Another factor that influenced the specification was access to the site. Being on the coast, the whole of the building has to be built from one side. Loading and distribution must take place in a small area at the front of the development, ruling out the use of a static crane. This meant brick and block would have been problematic in terms of handling and, with space limited at the rear of the site, propping and struts for traditional formwork would have been difficult to erect.

"We looked around and found insulating concrete forms (ICF). So we asked our engineer, 'Have you considered ICF?' Having never designed with the product, he was unsure, but as a client we pushed for it. We knew it was financially viable," Pearson says.

Lightweight forms

It was decided that the shell of the building would be constructed using PolySteel ICF for all load-bearing interior and all exterior walls, with a Kingspan MD60 metal deck used for the flooring. Being effectively expanded polystyrene held together by integrated steel furring strips, the lightweight forms deal with the handling problems on the site, while providing a thermally and acoustically sound form in which to pour concrete.
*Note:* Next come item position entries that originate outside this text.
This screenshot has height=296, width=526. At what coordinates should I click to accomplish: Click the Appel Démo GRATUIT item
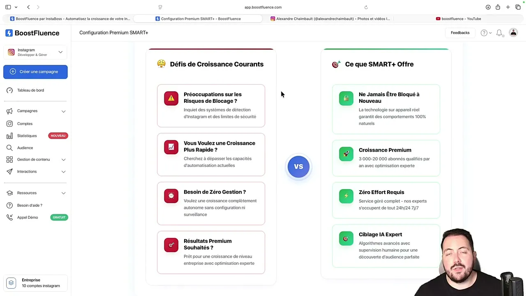pyautogui.click(x=28, y=217)
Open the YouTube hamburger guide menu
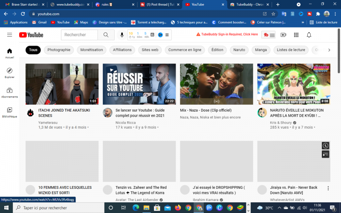This screenshot has width=341, height=213. point(9,35)
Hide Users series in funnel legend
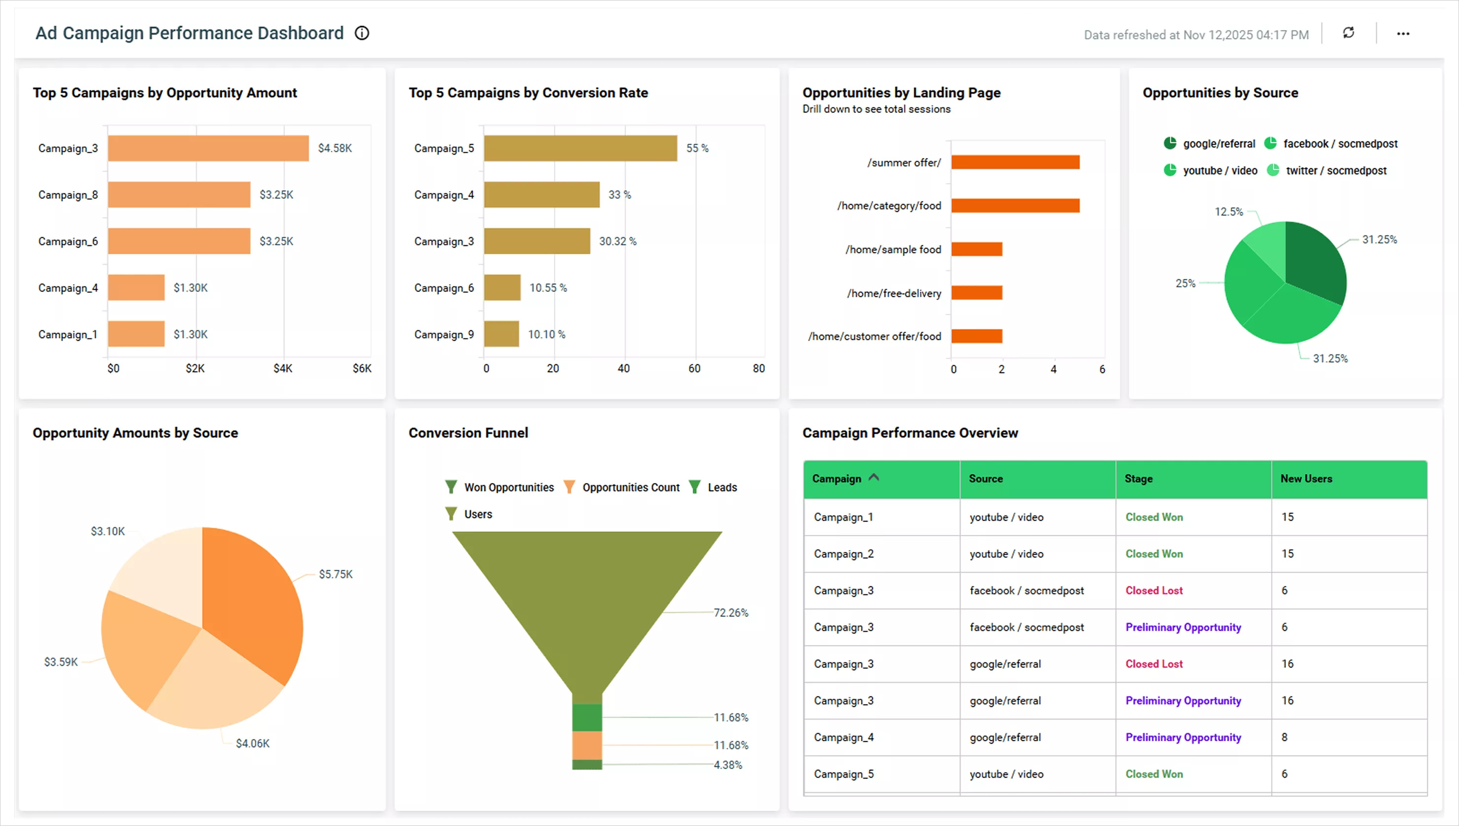This screenshot has width=1459, height=826. 451,514
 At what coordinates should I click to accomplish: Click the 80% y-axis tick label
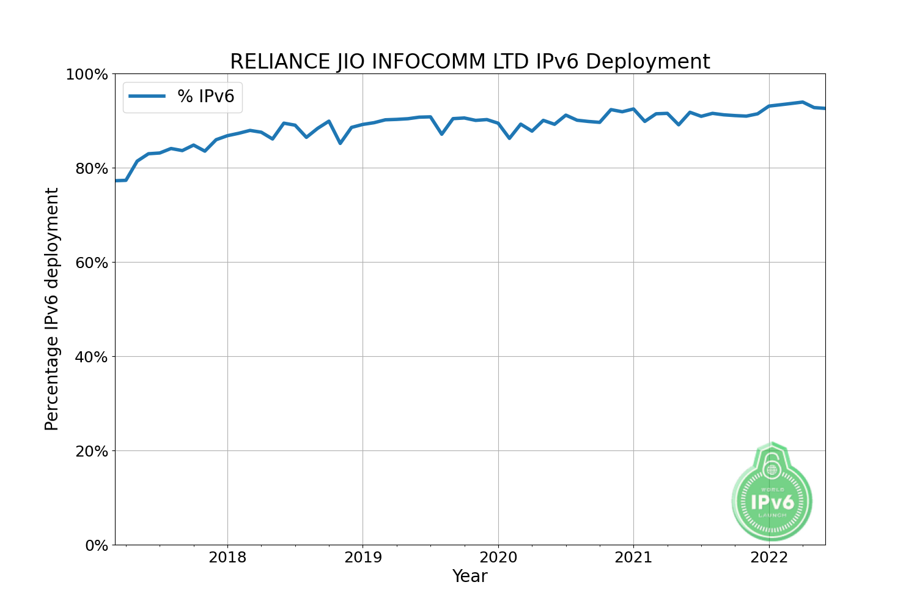[x=90, y=168]
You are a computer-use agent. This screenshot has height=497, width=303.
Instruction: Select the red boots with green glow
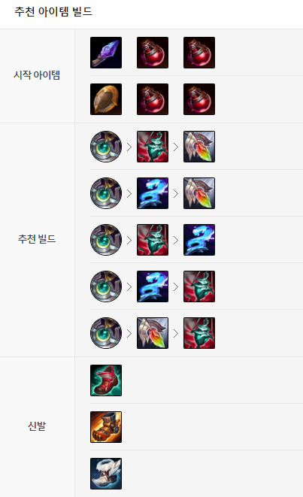(106, 380)
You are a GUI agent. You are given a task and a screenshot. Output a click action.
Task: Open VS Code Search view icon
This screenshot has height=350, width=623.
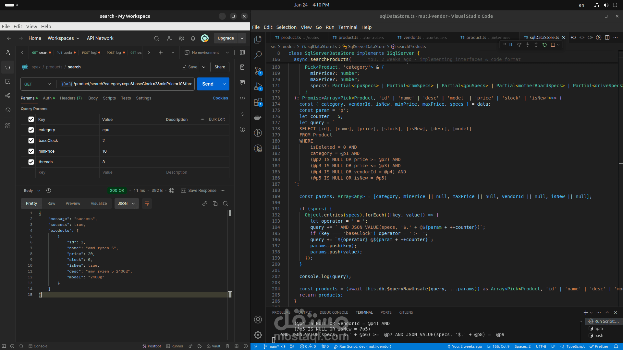[258, 55]
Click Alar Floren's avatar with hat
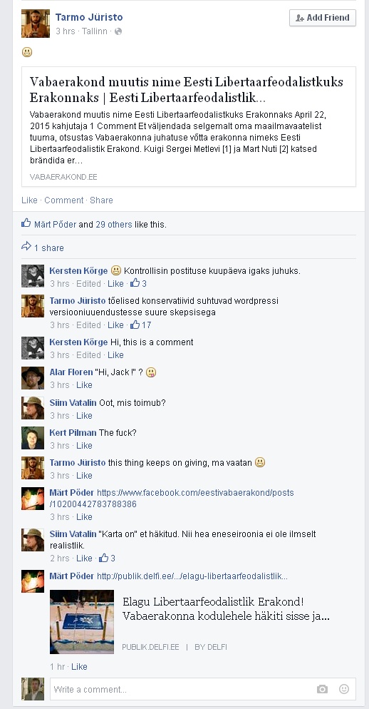Viewport: 369px width, 709px height. tap(33, 378)
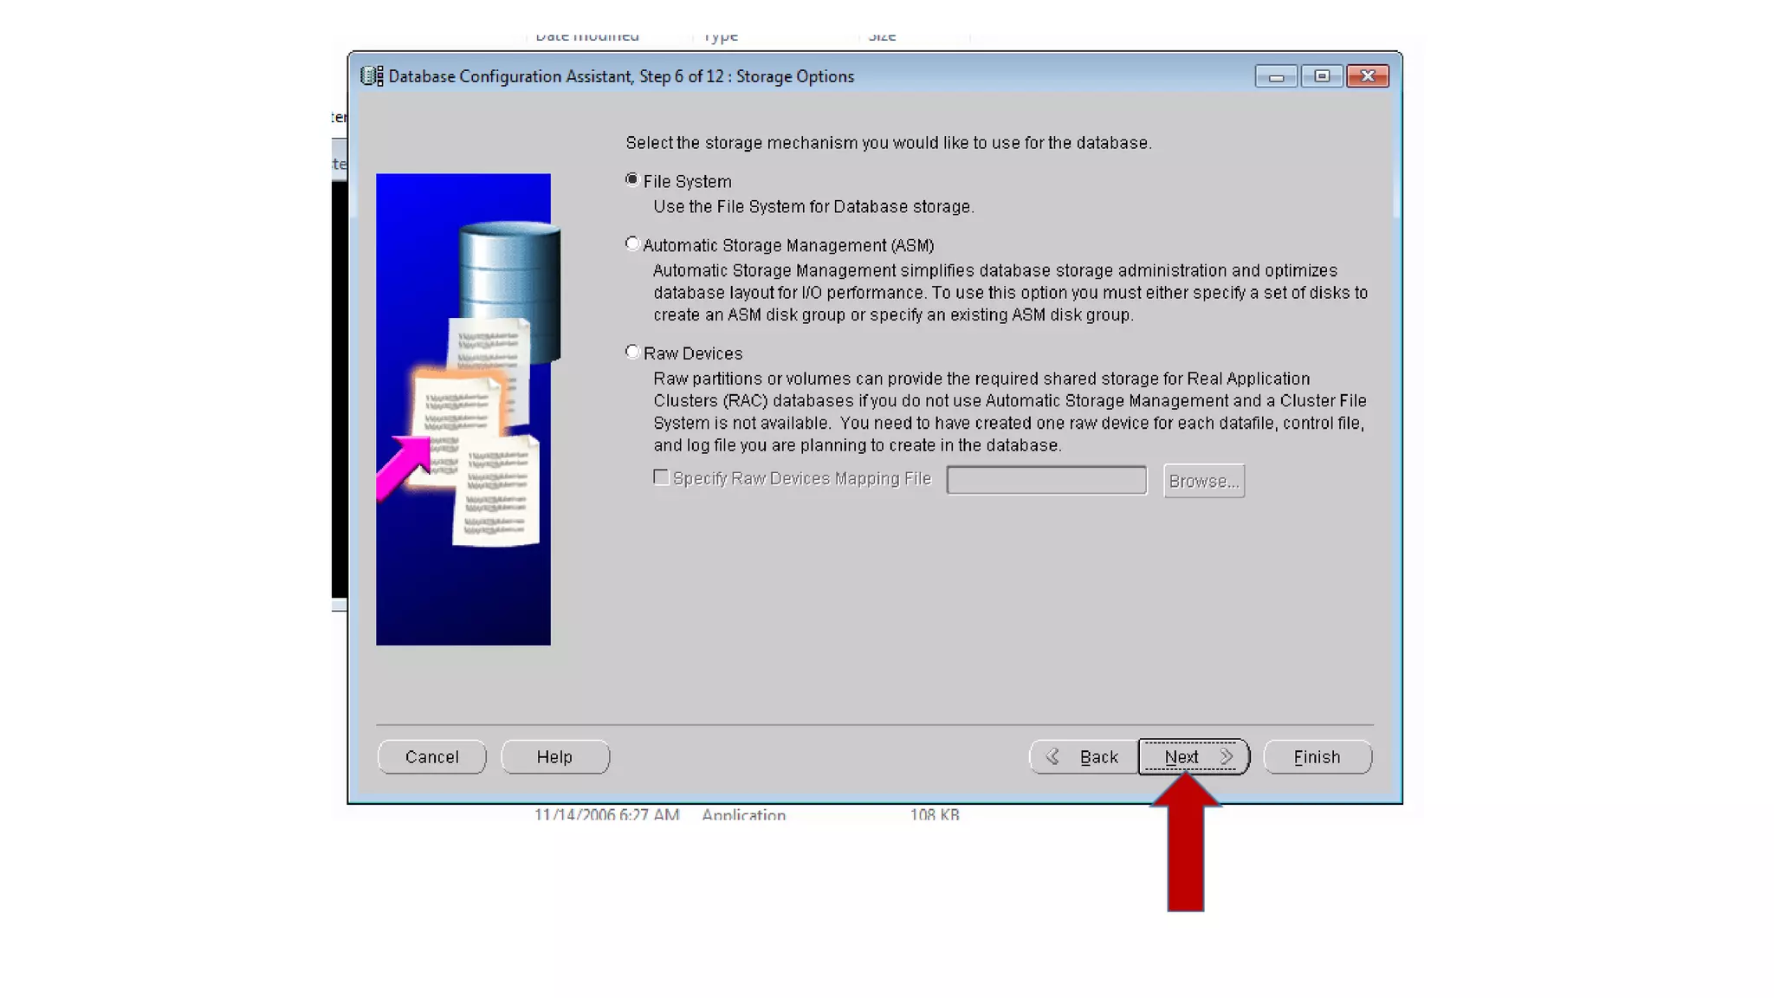
Task: Go Back to the previous wizard step
Action: click(1084, 756)
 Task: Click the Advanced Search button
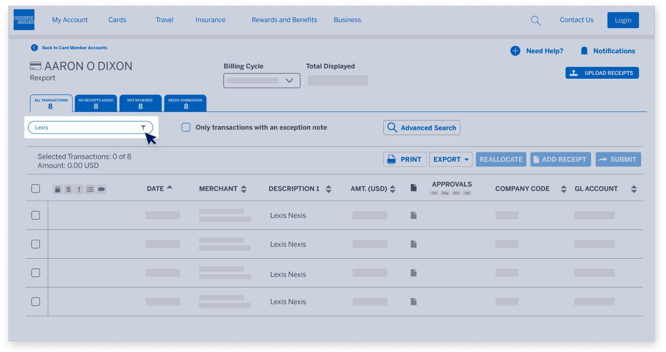tap(421, 128)
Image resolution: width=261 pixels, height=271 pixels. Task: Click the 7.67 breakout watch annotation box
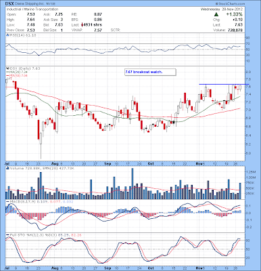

Extensive groundworks have already been carried out on site to provide an underground, secure car park. Above this will sit the podium deck from which the main part of the building will rise. On this platform the walls are constructed using the ICF, slotted together with their tongue-and-groove profiles. An intermediate prop is erected for the deck, which Freshfield then fly in to use as an access to concrete pour the walls, before concreting the floor.

The process provides each floor with water tightness as soon as the concrete is set, leaving only window openings to be protected and allowing the contractor to start internal trades earlier.

"Usually we can't do this until the roof is on and the windows are in. We believe this gained us two to three months," Pearson adds.

"The polystyrene blocks can also be laid and concrete poured in any weather conditions, further contributing to the speed of the system."

However, being the first time that Freshfield has employed ICF, its execution was not without its problems.

The extensive use of reinforcement required for any construction above four storeys can make the product difficult to deal with, both in terms of placing the reinforcement and pouring the concrete.

"What our engineer designed meets all the requirements, but it proved difficult to build," says Pearson. "We could have saved a week on each floor on the programme if we had used a simpler design. I would say that, as the product is in its infancy here, a PolySteel engineer is crucial to its success. It is critical he advises the structural engineer on the design and placement of the reinforcement to ensure efficient construction. You really want to minimise the reinforcement as much as possible."

Pouring concrete

At Sovereign Harbour the contractor is pouring concrete into 3m-high troughs of ICF in a 200mm opening through protruding reinforcement. Two T16 bars are placed every 116 centres horizontally and two at 300 centres vertically. "To build the walls, stick them together and prop them is not difficult," explains Pearson. "But pouring the concrete is another skill altogether, the reinforcement makes the pour difficult and slows construction time. You must also pour precisely to prevent any air pockets forming, although we make doubly sure by lightly vibrating the concrete."

And it's not just pockets that are potential pitfalls, plenty of ancillary fixtures and fittings are required to hold the forms together and prevent any bursts. "You can't just turn up on site and expect that it will go up," Pearson says. Looking around the site it is obvious that this is the case, with random bands of plywood peppering the polystyrene. In fact, Pearson admits that he has mainly been employing carpenters due to the amount of timber in use. "It is critical to batten up with plywood otherwise it will take a gang of four an hour to clear up the mess," he continues. "I know this from bitter experience. It may look like belt and braces but you have to make sure."

When the concrete has set, work can begin on internal finishes regardless of the driving wind and rain on the south coast site.

Beyond providing weather protection and good thermal and acoustic properties, the permanent polystyrene shuttering also allows for a quick internal fit-out. All wiring can be placed by running a hot-knife through the polystyrene and pushing a cable into the cavity, while plasterboard can be screwed straight on top.

"Once we have mastered the pour, we can expect to gain real efficiency," Pearson says. "It's a complicated process, but once you get used to it you can go faster and faster, and being able to screw plasterboard straight on to the wall is a real advantage."

Pearson candidly admits that the use of ICF has been "a learning process - particularly on the engineering side", but he is confident its use will grow in the UK. "It's a new product to us and to the engineer, and there are plenty of hurdles to get over, but I like the product and I think it has a future," he says.

"Builders are reluctant to try anything new and until it is more established and contractors are specialising in ICF some contractors may be put off. It can be a little bit difficult to work with, but we have learned from this and would use it again." On leaving he issues a final warning: "But on a practical level its success comes from good design."